#### Extracted data:
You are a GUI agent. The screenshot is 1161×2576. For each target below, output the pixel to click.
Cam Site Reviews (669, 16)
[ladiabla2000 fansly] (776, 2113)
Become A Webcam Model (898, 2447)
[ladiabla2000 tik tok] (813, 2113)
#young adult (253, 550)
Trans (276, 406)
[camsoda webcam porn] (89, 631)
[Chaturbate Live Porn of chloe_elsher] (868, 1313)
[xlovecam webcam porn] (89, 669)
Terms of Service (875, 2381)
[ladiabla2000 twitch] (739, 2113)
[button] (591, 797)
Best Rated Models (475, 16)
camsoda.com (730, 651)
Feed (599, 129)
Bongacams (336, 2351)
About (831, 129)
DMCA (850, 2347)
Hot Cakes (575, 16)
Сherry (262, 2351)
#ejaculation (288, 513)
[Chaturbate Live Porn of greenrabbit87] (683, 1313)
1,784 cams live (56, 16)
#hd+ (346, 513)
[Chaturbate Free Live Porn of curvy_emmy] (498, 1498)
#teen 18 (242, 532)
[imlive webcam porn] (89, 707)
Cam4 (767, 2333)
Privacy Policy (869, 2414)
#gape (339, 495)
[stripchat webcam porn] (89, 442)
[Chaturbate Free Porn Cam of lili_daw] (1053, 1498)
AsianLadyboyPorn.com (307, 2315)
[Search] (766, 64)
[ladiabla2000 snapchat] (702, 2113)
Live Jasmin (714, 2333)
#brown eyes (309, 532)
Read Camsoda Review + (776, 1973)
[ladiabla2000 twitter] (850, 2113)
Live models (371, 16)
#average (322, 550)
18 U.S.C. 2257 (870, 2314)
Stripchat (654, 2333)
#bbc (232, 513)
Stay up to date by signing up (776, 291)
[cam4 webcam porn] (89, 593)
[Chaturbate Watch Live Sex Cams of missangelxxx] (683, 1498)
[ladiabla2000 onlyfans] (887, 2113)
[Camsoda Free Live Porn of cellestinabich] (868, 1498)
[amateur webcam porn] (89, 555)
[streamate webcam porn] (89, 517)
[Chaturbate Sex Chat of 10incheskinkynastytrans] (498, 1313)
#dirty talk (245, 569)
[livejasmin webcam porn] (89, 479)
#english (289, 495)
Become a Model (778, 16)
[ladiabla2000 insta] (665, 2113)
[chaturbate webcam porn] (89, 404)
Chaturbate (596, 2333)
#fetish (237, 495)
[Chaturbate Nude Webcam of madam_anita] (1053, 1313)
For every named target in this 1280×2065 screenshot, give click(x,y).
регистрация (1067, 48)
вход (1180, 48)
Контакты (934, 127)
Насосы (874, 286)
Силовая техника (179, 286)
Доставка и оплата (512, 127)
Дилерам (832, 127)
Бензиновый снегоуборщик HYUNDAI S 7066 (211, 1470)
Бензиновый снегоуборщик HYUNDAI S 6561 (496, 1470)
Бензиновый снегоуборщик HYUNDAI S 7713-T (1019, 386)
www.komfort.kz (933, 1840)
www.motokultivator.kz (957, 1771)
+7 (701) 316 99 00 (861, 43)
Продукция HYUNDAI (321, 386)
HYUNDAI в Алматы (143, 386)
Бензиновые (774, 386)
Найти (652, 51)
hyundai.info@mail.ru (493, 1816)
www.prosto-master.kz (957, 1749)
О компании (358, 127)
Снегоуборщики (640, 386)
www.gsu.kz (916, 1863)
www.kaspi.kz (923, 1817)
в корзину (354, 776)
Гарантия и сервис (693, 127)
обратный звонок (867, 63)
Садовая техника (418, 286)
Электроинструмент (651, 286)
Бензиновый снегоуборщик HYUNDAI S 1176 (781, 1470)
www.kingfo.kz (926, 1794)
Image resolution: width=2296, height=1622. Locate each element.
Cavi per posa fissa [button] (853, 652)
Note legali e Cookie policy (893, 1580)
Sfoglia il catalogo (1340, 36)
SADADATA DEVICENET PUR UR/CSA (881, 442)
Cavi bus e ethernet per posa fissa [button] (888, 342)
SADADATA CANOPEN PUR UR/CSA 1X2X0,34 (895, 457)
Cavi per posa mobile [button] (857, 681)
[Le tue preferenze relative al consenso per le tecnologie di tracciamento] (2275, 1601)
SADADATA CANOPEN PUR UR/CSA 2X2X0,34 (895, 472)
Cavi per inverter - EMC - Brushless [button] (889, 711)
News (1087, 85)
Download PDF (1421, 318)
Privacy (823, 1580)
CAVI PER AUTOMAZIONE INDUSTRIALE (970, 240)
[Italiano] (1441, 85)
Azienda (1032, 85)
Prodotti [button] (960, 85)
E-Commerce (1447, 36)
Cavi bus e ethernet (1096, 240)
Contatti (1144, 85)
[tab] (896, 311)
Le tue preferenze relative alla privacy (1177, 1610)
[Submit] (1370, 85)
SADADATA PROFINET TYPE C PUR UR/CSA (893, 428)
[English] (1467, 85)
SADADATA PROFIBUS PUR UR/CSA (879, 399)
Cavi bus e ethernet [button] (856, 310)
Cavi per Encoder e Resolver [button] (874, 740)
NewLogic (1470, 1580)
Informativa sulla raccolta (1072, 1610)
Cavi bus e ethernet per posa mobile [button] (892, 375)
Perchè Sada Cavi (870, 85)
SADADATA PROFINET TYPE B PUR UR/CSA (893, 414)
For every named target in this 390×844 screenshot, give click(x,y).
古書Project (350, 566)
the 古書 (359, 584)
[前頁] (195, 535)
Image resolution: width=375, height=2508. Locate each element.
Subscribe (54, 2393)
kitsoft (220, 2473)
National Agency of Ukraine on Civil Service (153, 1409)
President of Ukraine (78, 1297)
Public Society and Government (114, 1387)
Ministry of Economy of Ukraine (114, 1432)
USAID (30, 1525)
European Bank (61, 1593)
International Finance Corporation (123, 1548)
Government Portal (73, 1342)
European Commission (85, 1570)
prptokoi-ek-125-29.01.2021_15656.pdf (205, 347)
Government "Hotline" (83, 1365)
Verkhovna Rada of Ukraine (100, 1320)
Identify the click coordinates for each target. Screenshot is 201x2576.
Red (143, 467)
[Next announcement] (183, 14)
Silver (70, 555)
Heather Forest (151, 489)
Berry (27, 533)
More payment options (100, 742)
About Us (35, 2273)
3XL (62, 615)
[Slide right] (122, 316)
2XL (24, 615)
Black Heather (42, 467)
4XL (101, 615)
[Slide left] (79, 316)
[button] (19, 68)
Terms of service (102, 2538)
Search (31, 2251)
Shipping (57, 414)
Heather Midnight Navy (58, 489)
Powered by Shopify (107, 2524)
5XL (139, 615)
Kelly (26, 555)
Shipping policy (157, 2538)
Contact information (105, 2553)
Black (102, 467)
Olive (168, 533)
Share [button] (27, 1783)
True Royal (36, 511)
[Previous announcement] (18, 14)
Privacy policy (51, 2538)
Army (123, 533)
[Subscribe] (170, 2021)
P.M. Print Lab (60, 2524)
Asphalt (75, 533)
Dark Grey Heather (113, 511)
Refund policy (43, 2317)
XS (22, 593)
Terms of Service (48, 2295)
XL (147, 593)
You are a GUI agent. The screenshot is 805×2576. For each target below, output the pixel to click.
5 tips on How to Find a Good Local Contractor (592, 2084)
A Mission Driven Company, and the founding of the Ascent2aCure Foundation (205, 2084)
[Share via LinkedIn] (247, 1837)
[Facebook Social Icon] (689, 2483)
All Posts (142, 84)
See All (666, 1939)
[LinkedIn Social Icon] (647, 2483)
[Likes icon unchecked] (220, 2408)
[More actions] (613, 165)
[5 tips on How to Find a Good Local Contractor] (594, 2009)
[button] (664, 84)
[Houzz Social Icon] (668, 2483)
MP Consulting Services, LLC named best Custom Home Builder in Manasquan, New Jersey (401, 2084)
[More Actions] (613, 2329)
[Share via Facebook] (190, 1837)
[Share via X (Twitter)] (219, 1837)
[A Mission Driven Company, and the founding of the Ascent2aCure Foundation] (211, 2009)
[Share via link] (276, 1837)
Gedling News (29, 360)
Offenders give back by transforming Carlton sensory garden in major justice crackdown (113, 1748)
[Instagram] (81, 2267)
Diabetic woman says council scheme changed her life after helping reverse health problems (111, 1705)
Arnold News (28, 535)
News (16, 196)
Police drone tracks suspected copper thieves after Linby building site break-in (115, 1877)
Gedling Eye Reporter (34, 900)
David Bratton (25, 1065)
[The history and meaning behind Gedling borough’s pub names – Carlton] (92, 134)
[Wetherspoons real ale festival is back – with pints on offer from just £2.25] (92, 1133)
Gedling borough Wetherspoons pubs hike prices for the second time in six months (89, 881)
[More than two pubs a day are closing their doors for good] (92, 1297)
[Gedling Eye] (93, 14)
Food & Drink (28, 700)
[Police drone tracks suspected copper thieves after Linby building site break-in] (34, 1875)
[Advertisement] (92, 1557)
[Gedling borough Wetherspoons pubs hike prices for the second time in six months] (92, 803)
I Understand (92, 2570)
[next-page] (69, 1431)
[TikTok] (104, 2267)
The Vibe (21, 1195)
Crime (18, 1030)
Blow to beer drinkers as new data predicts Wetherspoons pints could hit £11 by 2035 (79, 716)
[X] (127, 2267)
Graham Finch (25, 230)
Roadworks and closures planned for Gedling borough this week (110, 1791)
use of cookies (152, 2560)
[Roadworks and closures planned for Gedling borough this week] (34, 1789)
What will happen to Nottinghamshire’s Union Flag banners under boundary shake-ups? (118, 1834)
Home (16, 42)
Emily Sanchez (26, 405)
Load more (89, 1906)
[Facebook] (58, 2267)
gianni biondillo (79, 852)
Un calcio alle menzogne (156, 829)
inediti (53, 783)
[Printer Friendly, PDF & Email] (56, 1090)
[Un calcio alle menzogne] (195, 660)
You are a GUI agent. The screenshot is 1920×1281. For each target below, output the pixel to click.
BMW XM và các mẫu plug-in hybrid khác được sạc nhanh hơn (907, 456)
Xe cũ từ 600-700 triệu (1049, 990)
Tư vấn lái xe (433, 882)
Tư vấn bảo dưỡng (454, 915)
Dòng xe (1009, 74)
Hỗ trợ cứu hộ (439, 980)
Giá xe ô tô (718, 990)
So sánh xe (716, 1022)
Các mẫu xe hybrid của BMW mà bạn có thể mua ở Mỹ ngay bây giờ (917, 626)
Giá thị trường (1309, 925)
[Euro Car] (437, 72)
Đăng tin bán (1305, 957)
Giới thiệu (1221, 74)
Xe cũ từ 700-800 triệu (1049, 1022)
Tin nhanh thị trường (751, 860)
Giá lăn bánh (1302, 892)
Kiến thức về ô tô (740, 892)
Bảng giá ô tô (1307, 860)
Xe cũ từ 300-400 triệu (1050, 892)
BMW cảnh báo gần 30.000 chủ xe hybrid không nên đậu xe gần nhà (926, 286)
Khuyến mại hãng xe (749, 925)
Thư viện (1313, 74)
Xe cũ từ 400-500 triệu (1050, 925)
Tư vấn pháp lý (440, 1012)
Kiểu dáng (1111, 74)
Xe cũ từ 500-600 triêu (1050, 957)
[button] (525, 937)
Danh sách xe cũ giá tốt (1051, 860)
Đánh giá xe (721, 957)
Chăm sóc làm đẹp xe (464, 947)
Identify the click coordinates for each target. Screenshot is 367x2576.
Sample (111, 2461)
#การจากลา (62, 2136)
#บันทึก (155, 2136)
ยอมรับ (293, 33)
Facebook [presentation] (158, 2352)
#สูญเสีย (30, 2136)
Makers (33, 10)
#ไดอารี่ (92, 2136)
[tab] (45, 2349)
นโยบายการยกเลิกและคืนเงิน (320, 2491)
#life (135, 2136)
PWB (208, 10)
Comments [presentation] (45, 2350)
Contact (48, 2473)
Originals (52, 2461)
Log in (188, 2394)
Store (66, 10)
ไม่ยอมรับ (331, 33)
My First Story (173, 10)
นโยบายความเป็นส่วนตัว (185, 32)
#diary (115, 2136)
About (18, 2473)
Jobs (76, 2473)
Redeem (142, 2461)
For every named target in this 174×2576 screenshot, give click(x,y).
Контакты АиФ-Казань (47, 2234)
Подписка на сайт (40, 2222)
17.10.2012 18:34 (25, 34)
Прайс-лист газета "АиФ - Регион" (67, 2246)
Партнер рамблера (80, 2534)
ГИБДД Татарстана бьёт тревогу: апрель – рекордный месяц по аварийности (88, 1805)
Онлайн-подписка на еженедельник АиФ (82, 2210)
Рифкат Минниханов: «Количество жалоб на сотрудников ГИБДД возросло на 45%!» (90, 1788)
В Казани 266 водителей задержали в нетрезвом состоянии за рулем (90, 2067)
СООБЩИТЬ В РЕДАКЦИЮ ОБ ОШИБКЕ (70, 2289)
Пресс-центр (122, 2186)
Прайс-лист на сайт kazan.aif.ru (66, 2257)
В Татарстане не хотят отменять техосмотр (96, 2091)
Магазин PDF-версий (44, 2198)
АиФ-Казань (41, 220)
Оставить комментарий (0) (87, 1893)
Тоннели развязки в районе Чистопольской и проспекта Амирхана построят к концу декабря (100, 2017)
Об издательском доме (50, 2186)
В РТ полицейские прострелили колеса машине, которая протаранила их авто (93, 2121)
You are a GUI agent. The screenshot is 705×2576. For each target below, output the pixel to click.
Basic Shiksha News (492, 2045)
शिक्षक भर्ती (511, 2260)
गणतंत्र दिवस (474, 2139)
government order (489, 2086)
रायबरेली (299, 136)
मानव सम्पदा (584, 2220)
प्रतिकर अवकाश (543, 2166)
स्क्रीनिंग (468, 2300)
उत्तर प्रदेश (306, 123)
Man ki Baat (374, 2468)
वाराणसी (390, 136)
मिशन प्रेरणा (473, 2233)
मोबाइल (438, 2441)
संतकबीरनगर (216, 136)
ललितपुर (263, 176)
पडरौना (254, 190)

#### Assigned task:
Set down, exactly as they appear above, all lines from the one that has "Бензиновый снегоуборщик HYUNDAI S 7713-T" down to the one that has "Гарантия и сервис (693, 127)", including those two and no others.

#### Your solution:
Бензиновый снегоуборщик HYUNDAI S 7713-T (1019, 386)
www.komfort.kz (933, 1840)
www.motokultivator.kz (957, 1771)
+7 (701) 316 99 00 (861, 43)
Продукция HYUNDAI (321, 386)
HYUNDAI в Алматы (143, 386)
Бензиновые (774, 386)
Найти (652, 51)
hyundai.info@mail.ru (493, 1816)
www.prosto-master.kz (957, 1749)
О компании (358, 127)
Снегоуборщики (640, 386)
www.gsu.kz (916, 1863)
www.kaspi.kz (923, 1817)
в корзину (354, 776)
Гарантия и сервис (693, 127)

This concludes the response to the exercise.